Solr Schema Extension for Analyzers

rdelbru edited this page Oct 16, 2011 · 9 revisions

Solr Schema Extension for Analyzers

This document covers the solutions we have found to extend the Solr schema in order to support the extended SIREn index and query analyzers.

The main difference between the original Lucene/Solr analyzers and the SIREn analyzers is that SIREn analyzers rely on secondary analyzers for each datatype. This means that the top level analyzers for indexing and querying need to be configured with multiple secondary analyzers, one per datatype.

Another difference is that we need two (or more) different query analyzers for a same SIREn FieldType. For example, SIREn allows to either use keyword query or ntriple query to search in one SIREn FieldType. Each of them requires a different analyzer.

SIREn FieldType

The SIREn FieldType defines the top level index and query analyzers. The configuration of these analyzers is defined in an external xml configuration file, i.e., analyzerConfig="ntriple-analyzers.xml". The SIREn FieldType requires a second xml configuration file that defines the analyzers for each datatype.

<fieldType name="ntriple" class="siren.SirenType" analyzerConfig="ntriple-analyzers.xml"
                                                  datatypeConfig="ntriple-datatypes.xml"/>

SIREn Analyzer Configuration File

The SIREn Analyzer Configuration File contains the configuration of the top level index and query analyzers for a SIREn FieldType. This file is parsed by a simplified version of the solr's IndexSchema class, and allows the definition of multiple query analyzers, e.g., one for keyword query and one for ntriple query.

<analyzer type="index">
  ...
</analyzer>
<analyzer type="keyword-query">
  ...
</analyzer>
<analyzer type="ntriple-query">
  ...
</analyzer>

UPDATE

The analyzer for ntriple-query has been removed. Usually, it was always defining the NTripleQueryTokenizerFactory as unique element in the analyzer. In fact, this tokenizer is tied with the NTriple query parser, and it is unlikely that something else needs to be defined. The analysis of the different parts of the NTriple query is configured through the Datatypes. Therefore, in order to simplify the configuration, we can remove it. Its instantiation is hardcoded within the NTripleQParser class.

SIREn Datatype

The SIREn Datatype is a modified version of the Solr FieldType for defining the index and query analyzers of each datatype.

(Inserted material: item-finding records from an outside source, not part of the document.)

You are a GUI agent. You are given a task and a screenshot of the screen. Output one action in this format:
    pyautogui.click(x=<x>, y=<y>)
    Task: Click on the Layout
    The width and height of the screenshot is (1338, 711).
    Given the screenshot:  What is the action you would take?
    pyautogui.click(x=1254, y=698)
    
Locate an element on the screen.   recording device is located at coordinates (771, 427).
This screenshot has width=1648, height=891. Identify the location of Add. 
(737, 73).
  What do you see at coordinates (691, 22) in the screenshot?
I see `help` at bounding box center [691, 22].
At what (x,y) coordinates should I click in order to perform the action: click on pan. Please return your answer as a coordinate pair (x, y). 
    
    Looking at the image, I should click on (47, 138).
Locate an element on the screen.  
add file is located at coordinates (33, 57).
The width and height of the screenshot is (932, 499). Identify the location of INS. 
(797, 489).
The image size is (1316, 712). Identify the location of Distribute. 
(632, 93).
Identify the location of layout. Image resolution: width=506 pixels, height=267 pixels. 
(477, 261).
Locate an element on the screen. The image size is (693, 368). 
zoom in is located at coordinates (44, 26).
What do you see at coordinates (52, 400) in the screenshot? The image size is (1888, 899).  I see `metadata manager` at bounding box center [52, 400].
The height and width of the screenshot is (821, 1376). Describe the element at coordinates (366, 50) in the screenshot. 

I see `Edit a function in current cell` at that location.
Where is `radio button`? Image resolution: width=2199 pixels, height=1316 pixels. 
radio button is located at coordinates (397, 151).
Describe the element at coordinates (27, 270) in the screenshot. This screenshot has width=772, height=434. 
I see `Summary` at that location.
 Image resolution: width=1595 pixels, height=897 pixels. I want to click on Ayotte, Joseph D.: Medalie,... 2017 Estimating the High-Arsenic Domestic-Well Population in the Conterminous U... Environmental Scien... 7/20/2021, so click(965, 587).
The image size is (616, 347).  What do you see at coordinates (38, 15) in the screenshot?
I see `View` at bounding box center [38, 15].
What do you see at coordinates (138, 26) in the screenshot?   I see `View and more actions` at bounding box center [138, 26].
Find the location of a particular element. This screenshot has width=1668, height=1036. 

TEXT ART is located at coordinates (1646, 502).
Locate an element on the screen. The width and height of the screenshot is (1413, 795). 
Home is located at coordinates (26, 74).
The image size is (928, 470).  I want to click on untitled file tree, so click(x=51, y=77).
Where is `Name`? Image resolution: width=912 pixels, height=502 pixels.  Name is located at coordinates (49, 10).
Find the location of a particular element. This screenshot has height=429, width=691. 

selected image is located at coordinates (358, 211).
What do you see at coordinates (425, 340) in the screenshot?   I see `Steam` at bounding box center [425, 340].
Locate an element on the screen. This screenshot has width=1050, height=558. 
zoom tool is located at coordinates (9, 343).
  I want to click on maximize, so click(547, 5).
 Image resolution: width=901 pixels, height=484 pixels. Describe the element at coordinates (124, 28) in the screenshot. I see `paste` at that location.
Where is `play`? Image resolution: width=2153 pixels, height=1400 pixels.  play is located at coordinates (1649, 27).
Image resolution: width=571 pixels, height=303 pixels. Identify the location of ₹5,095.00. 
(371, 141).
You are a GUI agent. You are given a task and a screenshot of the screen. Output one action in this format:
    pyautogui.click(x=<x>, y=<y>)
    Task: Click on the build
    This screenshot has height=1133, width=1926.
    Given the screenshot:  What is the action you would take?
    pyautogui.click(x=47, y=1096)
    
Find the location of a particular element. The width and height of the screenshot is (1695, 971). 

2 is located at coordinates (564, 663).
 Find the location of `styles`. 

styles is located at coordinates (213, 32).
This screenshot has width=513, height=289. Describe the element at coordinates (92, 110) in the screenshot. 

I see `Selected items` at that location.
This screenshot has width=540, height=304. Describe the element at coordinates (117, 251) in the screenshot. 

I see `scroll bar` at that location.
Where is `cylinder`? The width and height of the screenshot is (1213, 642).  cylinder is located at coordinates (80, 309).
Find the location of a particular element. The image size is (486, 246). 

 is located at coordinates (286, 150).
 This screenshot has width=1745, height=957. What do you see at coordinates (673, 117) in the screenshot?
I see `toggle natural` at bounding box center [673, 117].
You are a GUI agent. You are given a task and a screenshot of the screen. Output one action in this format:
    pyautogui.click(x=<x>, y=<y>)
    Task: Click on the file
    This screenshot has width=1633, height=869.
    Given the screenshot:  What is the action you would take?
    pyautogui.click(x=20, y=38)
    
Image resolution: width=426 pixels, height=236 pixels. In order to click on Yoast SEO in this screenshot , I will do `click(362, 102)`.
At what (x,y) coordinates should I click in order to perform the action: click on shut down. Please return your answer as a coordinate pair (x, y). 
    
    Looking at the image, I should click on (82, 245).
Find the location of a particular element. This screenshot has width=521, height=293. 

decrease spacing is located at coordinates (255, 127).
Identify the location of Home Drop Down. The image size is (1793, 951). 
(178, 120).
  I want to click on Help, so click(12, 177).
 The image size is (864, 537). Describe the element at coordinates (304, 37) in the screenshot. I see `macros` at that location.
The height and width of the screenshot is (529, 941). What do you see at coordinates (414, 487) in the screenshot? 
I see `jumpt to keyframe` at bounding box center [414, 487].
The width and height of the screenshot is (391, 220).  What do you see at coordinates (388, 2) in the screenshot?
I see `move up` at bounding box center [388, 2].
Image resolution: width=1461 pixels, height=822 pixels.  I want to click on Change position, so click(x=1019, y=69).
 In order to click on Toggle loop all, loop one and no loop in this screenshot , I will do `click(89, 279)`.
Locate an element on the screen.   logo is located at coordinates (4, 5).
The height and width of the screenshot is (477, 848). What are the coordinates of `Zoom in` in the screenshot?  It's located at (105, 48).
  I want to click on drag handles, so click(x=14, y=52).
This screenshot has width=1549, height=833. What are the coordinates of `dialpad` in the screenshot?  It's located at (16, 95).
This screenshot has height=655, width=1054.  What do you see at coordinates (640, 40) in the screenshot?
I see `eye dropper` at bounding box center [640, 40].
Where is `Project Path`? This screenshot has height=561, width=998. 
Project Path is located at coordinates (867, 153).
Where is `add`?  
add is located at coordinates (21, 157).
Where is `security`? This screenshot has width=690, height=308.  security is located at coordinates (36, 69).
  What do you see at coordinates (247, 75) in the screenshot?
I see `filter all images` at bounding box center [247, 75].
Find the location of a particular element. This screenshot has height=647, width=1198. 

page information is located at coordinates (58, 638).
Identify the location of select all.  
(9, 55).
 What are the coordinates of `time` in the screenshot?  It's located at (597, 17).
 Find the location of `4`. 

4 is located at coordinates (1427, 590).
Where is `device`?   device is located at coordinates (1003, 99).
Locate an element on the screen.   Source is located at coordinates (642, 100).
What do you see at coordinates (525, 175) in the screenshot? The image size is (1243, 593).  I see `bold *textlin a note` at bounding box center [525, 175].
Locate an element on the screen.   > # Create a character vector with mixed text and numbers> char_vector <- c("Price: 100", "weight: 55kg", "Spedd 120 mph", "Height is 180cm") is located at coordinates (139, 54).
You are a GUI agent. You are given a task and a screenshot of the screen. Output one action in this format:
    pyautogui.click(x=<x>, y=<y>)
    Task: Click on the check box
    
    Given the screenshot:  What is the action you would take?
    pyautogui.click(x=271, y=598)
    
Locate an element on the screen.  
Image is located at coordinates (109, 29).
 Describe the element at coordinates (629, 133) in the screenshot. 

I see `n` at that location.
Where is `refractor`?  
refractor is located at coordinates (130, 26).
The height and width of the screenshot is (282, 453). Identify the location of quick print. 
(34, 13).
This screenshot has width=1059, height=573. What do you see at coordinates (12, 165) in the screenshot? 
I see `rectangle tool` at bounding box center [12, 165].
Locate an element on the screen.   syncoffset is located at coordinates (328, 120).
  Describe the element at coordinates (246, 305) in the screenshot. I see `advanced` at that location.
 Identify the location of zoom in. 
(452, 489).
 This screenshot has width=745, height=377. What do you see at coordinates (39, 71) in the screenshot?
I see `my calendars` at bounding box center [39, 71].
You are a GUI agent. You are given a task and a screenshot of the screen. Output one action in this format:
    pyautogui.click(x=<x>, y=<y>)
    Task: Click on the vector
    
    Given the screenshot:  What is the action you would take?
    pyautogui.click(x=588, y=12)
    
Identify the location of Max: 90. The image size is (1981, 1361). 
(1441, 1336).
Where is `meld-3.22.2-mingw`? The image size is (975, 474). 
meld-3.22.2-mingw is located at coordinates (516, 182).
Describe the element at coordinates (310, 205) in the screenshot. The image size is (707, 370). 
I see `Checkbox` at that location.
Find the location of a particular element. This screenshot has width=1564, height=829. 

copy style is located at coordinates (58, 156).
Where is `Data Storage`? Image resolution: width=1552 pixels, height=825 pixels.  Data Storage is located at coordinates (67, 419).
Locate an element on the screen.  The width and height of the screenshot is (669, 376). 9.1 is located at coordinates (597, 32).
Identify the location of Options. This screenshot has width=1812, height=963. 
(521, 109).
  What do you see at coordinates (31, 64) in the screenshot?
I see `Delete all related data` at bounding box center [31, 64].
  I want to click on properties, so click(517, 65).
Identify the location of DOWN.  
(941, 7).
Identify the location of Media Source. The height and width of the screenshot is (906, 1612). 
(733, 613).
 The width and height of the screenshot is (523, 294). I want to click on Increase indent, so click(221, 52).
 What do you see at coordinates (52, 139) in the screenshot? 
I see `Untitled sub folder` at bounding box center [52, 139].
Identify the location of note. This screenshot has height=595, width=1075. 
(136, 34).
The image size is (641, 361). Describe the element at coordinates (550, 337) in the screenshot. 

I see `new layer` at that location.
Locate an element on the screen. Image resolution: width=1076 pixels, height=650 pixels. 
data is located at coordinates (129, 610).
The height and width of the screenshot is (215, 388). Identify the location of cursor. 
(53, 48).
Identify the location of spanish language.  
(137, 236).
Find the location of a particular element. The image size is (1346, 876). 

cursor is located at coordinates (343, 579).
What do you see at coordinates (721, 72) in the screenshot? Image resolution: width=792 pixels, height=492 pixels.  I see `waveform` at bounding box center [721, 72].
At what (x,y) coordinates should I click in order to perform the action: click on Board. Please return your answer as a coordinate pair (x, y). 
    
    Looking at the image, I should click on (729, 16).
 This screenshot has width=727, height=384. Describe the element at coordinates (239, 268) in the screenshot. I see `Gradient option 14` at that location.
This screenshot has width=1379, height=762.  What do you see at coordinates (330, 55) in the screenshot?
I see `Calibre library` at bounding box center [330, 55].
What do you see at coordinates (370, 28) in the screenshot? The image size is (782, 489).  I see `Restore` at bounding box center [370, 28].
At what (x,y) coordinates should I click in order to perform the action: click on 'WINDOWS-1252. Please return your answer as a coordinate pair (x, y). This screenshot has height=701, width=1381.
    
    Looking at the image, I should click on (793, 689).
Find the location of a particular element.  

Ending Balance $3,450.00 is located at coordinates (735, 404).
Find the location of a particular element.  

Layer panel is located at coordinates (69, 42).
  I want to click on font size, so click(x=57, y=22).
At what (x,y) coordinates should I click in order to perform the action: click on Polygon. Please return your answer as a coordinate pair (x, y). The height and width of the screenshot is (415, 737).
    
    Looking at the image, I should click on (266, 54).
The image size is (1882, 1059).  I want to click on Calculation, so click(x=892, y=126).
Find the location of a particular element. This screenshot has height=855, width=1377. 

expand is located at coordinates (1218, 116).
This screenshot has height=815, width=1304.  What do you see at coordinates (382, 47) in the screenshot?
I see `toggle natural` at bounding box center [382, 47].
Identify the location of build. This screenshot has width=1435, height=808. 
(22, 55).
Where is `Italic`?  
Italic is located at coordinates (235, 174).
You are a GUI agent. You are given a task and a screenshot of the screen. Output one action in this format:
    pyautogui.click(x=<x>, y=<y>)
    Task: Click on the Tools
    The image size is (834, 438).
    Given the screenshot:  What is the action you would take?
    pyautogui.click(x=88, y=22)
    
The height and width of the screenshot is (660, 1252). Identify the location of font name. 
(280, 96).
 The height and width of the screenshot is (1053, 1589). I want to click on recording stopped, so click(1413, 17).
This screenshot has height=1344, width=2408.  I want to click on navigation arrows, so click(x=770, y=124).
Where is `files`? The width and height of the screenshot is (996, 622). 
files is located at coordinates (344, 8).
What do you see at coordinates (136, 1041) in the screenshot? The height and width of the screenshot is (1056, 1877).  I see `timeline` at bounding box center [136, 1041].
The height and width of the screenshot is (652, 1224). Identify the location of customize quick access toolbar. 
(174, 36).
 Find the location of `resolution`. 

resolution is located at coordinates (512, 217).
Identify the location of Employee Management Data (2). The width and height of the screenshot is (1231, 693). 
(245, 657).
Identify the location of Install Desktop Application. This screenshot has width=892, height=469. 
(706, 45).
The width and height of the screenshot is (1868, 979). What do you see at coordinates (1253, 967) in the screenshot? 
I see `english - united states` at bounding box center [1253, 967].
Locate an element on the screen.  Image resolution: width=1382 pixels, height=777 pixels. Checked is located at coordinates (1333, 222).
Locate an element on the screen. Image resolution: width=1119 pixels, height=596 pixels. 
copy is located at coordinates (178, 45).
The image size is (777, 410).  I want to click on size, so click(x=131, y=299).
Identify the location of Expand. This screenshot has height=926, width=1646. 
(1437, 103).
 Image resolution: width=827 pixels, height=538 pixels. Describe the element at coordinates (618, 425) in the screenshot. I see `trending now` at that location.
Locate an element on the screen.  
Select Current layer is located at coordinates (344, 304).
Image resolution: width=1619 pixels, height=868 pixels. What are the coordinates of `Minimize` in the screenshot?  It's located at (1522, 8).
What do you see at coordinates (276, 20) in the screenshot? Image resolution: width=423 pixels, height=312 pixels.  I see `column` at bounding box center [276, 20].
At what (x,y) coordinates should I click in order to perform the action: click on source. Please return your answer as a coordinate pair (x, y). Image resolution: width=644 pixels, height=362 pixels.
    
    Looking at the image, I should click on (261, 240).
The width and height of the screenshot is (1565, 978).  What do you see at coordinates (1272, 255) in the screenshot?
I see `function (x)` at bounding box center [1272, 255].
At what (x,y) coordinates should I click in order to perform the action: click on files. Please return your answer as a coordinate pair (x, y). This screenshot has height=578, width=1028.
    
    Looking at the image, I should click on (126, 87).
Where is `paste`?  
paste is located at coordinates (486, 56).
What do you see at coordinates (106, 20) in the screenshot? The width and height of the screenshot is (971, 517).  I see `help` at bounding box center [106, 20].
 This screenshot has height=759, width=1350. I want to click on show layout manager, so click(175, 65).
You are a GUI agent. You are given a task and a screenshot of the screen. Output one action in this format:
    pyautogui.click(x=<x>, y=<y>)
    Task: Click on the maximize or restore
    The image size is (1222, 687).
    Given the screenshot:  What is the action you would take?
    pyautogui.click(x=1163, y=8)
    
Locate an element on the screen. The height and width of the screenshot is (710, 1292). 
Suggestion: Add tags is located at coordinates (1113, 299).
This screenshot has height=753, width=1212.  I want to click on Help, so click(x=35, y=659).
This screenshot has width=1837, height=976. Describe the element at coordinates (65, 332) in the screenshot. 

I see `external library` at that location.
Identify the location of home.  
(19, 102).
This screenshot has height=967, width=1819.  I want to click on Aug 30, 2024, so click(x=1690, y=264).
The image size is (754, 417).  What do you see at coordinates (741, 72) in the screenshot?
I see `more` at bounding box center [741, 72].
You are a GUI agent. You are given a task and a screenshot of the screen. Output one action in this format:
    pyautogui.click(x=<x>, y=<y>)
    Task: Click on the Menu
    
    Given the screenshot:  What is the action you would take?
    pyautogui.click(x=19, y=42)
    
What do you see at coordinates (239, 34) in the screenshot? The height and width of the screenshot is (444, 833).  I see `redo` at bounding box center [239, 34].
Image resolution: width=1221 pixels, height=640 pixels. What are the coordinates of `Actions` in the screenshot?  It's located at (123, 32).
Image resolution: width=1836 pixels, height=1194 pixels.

All the Datatypes are defined in one specific Datatype Configuration file. This file is parsed by a modified version of the solr's IndexSchema class.

There is a need for different Datatype. For example, we must have a TextDatatype and a TrieDatatype. The latter one is necessary for Trie Range Queries. This special Datatype does not contain analyzer definitions, but instead it contains parameters for configuring the trie indexing and querying, such as primitive type, precision, etc.